The early-morning blaze began in a second-floor science, technology, engineering and math, or STEM, lab, resulting in water and smoke damage to other parts of the school. Cleanup was under way last week. The Nassau County fire marshal determined that the fire was accidental.

Before the break, the nearly 480 HAFTR Elementary students in Lawrence were moved to three locations. Kindergarten classes were shifted to HAFTR Middle School, which is part of the Lawrence campus; first- and second-grade students went to the Congregation Beth Sholom synagogue in Lawrence; and the third- and fourth-graders were moved to the Young Israel of Lawrence-Cedarhurst shul in Cedarhurst.

“It’s a mess. Everything close to the fire has to be inspected and cleaned,” said Yaron Kornblum, president of HAFTR’s board. “We sent the books out to be repaired and removed soot from rooms. The books may have to be replaced.”

Though the fire was contained to the server room and computer lab, the smoke and water damage was extensive, school officials said. All of the air-conditioning units and duct work throughout the Washington Avenue building will have to be replaced. Several classrooms, the school library and the computer room will have to be rebuilt, and ceiling tiles must be replaced.

“We had double shifts going 24 hours, with 50 people doing the cleanup,” said Neil Wiener, chairman of HAFTR’s board of directors. “Typically, with an insurance company, you’re out of the building for a length time,” he added, referring to insurance adjustors taking time to survey the damage.

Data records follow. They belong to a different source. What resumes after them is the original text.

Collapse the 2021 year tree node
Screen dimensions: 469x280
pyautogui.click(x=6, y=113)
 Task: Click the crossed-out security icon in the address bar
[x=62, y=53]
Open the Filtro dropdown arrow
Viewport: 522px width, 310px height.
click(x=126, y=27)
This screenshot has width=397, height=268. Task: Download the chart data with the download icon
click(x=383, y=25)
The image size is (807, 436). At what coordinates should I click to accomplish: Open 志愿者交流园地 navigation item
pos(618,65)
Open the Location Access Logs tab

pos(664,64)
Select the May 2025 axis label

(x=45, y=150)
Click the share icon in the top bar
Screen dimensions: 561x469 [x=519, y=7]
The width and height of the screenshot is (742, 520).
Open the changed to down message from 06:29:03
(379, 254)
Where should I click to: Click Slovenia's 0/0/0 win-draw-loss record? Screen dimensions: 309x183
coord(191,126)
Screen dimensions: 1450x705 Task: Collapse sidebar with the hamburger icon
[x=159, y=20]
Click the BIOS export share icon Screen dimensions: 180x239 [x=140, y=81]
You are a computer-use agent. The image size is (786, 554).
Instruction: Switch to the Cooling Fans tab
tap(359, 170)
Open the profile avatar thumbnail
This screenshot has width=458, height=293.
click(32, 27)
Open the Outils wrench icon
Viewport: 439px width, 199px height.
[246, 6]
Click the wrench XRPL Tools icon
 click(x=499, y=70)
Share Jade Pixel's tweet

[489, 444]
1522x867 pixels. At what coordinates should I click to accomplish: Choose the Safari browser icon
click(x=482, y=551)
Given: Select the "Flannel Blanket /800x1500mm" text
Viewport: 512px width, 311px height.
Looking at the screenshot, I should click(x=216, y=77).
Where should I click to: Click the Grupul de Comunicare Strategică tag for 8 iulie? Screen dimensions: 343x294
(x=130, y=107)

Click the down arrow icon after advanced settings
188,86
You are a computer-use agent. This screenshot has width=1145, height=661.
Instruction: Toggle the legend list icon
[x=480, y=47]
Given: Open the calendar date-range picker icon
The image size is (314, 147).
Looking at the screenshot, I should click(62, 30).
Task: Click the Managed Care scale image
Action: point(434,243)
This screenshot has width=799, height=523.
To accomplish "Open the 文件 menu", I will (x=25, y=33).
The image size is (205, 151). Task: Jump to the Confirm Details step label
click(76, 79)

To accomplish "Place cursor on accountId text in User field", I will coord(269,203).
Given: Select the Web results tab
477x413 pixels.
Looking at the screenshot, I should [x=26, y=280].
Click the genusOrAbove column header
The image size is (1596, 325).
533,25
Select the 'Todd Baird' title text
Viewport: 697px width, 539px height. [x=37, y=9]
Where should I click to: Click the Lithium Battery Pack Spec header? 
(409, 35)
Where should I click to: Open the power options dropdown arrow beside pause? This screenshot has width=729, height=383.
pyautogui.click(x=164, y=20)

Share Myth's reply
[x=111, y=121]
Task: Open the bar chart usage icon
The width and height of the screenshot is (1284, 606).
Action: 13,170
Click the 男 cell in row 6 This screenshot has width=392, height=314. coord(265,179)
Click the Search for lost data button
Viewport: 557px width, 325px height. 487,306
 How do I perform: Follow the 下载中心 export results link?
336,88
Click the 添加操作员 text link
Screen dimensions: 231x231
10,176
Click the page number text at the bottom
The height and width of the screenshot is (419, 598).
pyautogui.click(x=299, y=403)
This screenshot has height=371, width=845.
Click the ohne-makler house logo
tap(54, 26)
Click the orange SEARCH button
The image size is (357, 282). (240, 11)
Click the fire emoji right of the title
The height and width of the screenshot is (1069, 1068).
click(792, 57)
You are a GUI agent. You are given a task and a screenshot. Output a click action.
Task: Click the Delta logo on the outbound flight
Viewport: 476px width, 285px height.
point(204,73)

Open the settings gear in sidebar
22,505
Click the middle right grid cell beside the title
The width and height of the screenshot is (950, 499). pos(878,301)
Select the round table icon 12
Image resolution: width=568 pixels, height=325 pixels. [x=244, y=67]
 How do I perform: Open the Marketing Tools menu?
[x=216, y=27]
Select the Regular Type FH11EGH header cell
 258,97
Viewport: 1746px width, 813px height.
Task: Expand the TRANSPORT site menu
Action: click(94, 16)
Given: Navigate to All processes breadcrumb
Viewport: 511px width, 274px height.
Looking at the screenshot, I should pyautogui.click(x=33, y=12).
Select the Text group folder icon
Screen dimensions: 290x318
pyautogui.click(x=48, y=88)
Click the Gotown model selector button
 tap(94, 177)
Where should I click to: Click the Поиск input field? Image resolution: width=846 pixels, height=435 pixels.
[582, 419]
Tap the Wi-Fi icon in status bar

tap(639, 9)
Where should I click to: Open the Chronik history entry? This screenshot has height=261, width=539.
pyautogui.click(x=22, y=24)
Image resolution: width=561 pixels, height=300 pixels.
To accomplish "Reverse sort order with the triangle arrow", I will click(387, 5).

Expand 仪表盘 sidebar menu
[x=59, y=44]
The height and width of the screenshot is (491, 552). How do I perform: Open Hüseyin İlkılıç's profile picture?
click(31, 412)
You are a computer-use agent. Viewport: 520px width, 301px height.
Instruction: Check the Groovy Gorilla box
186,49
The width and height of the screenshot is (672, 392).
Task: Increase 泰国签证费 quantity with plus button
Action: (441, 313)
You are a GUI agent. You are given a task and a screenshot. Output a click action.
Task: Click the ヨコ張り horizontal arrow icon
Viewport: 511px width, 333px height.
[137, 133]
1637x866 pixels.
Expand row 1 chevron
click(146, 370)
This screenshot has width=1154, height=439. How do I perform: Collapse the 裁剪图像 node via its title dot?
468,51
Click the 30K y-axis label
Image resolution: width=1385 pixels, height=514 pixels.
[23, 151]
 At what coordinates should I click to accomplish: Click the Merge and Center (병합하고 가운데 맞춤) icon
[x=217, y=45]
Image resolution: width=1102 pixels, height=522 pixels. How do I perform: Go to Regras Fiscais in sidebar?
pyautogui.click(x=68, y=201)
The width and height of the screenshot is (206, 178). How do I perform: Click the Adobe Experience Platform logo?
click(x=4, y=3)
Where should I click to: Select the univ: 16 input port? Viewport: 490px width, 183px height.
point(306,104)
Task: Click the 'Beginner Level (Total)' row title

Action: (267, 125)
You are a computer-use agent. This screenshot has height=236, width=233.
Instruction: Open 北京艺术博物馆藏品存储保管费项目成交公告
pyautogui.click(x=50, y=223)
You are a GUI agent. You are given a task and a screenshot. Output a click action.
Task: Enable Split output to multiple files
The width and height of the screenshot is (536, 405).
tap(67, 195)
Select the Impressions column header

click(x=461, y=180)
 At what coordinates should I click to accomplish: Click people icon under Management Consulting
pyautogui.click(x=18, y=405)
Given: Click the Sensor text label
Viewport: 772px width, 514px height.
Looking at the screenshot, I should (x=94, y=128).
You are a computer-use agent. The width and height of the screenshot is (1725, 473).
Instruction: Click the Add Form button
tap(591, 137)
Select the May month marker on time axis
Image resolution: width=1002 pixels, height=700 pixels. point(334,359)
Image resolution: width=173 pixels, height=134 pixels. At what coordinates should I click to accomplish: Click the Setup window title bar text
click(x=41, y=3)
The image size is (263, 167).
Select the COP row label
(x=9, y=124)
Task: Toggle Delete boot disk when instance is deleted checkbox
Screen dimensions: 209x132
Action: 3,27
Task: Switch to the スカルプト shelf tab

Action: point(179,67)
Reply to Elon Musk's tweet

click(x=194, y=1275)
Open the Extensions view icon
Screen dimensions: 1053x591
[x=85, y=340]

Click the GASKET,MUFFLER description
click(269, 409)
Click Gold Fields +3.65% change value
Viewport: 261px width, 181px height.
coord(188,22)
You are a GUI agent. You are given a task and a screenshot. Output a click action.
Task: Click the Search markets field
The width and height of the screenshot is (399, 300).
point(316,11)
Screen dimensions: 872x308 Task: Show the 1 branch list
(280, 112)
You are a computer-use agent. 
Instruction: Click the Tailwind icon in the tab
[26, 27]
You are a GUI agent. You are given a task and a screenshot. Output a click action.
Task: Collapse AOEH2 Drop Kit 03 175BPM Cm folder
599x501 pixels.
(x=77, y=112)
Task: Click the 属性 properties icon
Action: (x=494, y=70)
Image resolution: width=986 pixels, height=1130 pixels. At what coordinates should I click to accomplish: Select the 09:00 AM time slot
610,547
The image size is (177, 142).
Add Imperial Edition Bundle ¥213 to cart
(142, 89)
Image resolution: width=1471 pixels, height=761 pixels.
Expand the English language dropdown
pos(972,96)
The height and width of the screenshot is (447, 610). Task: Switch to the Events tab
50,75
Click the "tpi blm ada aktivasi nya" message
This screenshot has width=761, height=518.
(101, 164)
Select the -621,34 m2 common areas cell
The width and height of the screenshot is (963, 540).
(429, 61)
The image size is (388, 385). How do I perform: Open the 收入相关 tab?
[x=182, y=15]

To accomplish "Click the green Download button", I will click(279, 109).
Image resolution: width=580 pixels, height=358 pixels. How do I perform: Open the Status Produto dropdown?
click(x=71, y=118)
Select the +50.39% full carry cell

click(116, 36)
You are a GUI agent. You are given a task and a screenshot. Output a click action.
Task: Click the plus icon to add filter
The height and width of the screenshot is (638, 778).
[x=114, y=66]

Kornblum and Wiener said the break will offer school officials the opportunity to develop a longer-term plan detailing where students will attend classes for the remainder of the school year, which will end June 19. “The first week, no one was in the building. Now everyone is the on scene,” Kornblum said. “We are still assessing and talking to people.”

HAFTR Executive Director Ari Solomon said the teachers and administrators have done an excellent job of keeping elementary school classes going, despite the loss of the building. “Four walls don’t make an educational institution,” he said. “The kids remain engaged in the educational curriculum.”

In looking into what could be done to find a longer-term temporary home, HAFTR officials contacted the Lawrence School District, which is no stranger to moving students out of a damaged building. After Hurricane Sandy in October 2012, district officials reopened the Cedarhurst high school in November, but in January 2013 closed it when officials discovered that electrical wires were corroding because of saltwater intrusion. The roughly 900-student high school was split between the middle school and the Number Five School.

“That’s the first thing I thought of was Hurricane Sandy,” said Dr. Ann Pedersen, who was Lawrence’s assistant superintendent of curriculum and instruction at the time and is now superintendent. “We have the top floor of the Number Four School to house some people.”

Kornblum said he appreciated the community’s help, from the fire departments that responded to the blaze to 4th Precinct police, HAFTR’s administrators and parents, and the local organizations and institutions that offered assistance.

Wiener stressed that HAFTR officials would do what is best for the students. “We are concerned most about the safety and welfare of the children,” he said.